<84-06-15-ec> = ecos da capoeira

POBREZA

 

15/6/1984 - Curioso, muito curioso é que respeitáveis instituições de caridade e filantropia só agora(?) denunciassem, em forma, a existência de fome e pobreza absoluta em Portugal.

Não podem, no entanto, fugir ao dilema contraditório de serem instituições eventualmente subsidiadas para prover em que tais emergências de carácter social.

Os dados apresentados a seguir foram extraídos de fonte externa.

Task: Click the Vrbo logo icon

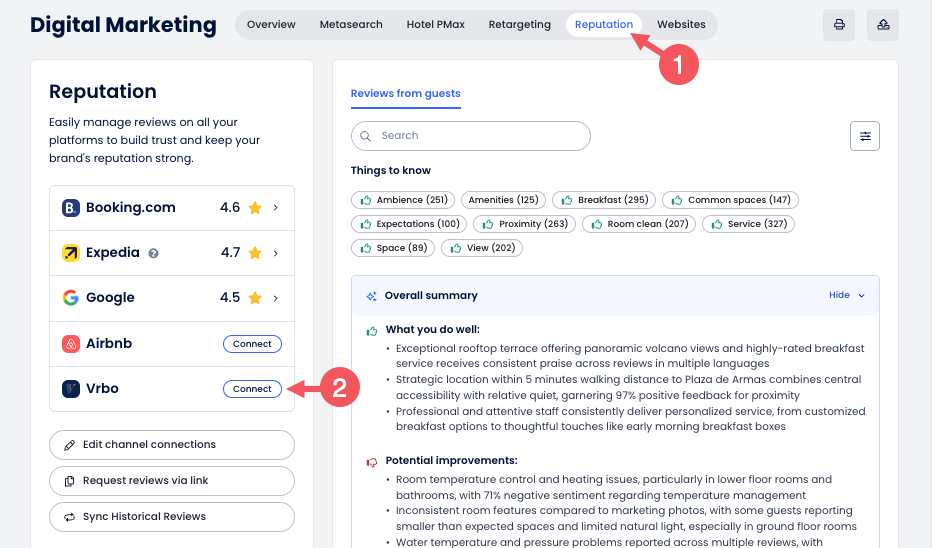Action: (71, 389)
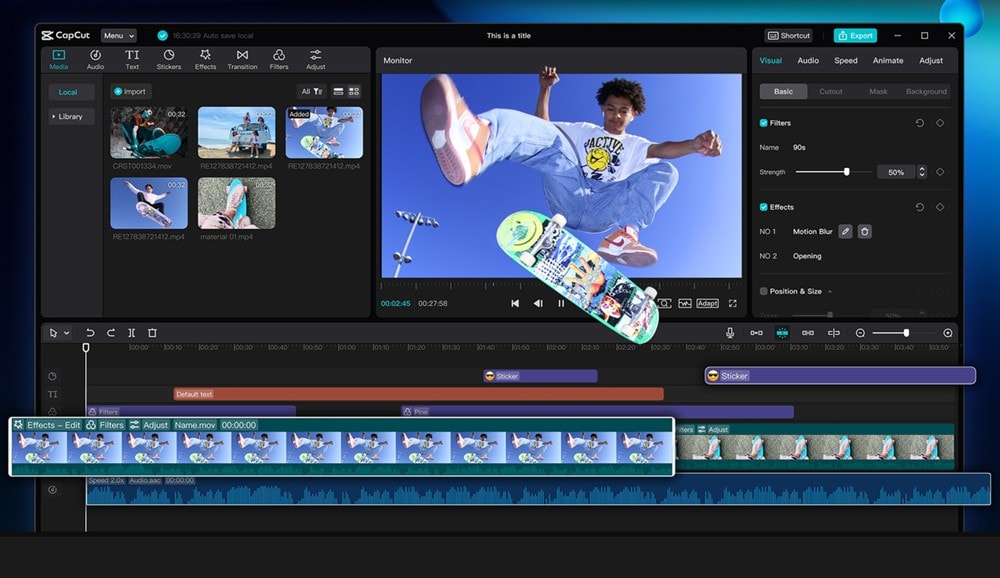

Perguntamo-nos então que fizeram assistentes sociais, inquéritos à população, instituições de misericórdia, totobolas, senhoras tão esmoleres e caridosas, instituições tão evangelicamente vocacionadas para, no mínimo, estar no meio dos pobres e, com eles, através deles, por causa deles, erguer as respectivas almas às alturas divinas.

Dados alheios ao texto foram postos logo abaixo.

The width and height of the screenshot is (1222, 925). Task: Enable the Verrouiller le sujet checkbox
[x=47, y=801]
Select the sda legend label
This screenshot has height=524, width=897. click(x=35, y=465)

Desculpai, irmãos, mas esta não percebo eu: afinal se a pobreza chegou a tais apuros de miséria, desmentindo a Caritas o que o Primeiro-Ministro dissera e aproveitando, ao que parece, para até disso se fazer chicana partidária contra o Governo, de que serviu tanta solicitude e filantropia?

Já sei: os dinheiros que tem a seu cargo administrar, não chegam, mas administrar pressupõe ou não exactamente o sentido das prioridades, dando primeiro aos que mais precisam?

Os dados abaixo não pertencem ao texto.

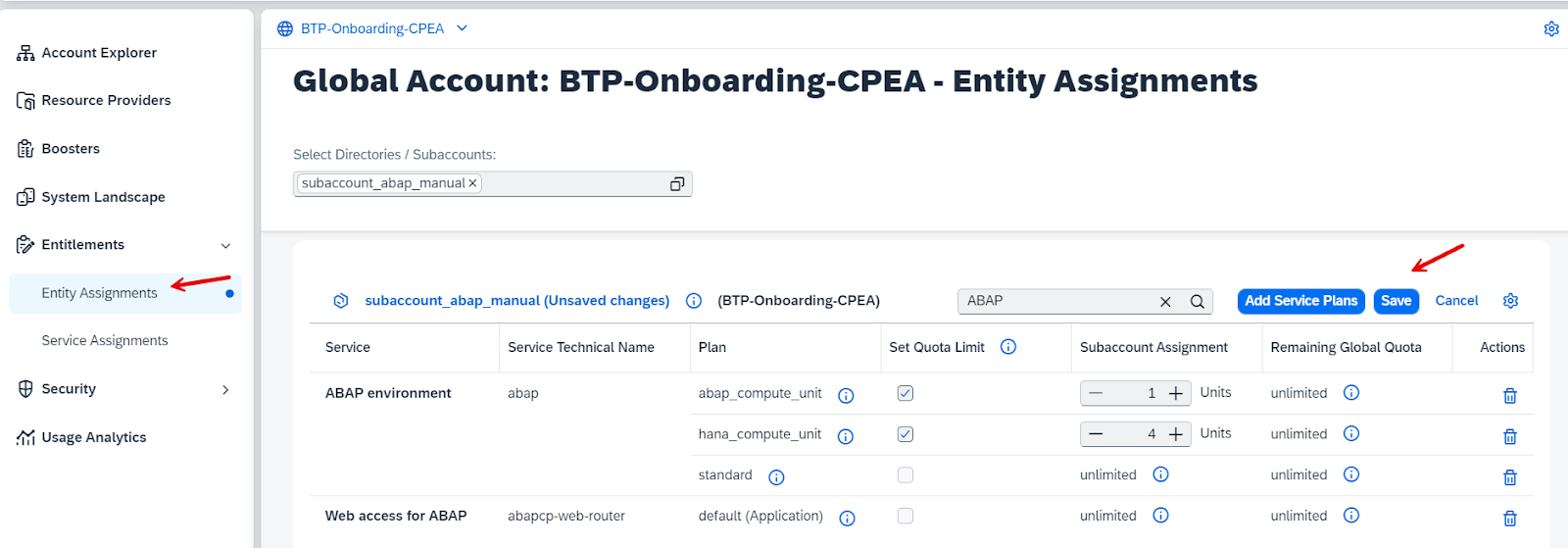Go to Usage Analytics
Screen dimensions: 1568x548
(94, 437)
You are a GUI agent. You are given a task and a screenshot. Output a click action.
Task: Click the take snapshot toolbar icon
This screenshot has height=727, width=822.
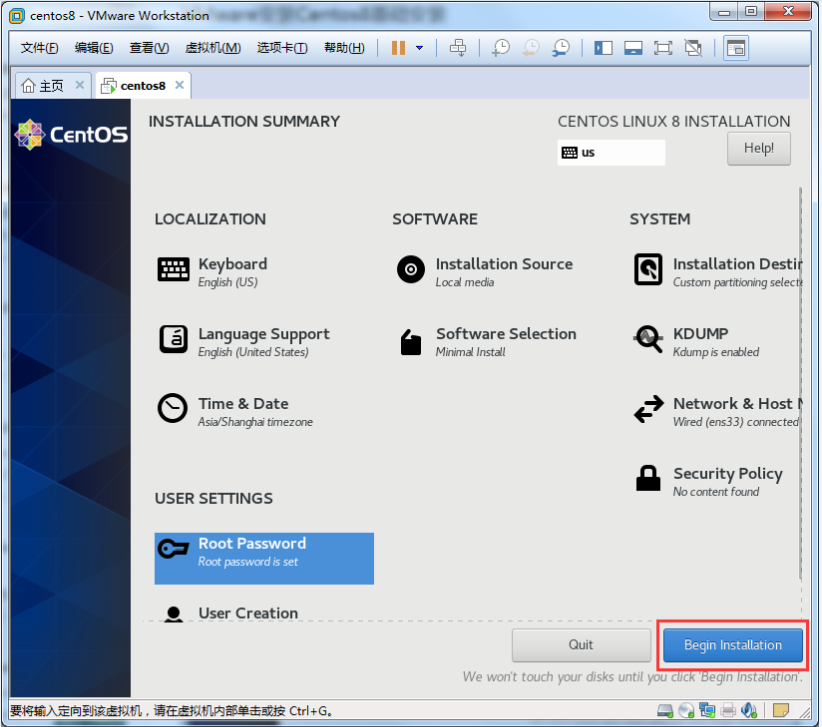[500, 48]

Pouco ou muito, se o houver, é para dar aos mais necessitados, de modo a que, também na pobreza, não haja uns mais pobres do que outros nem se atinja o ponto de rutura e o nec plus ultra, o ponto sem regresso.

Valha-nos Cristo que não percebo: será que também as veneráveis instituições não fogem à tentação de fazer chicana anti-bloco central, não hesitando em, para isso, se servir da miserável pobreza?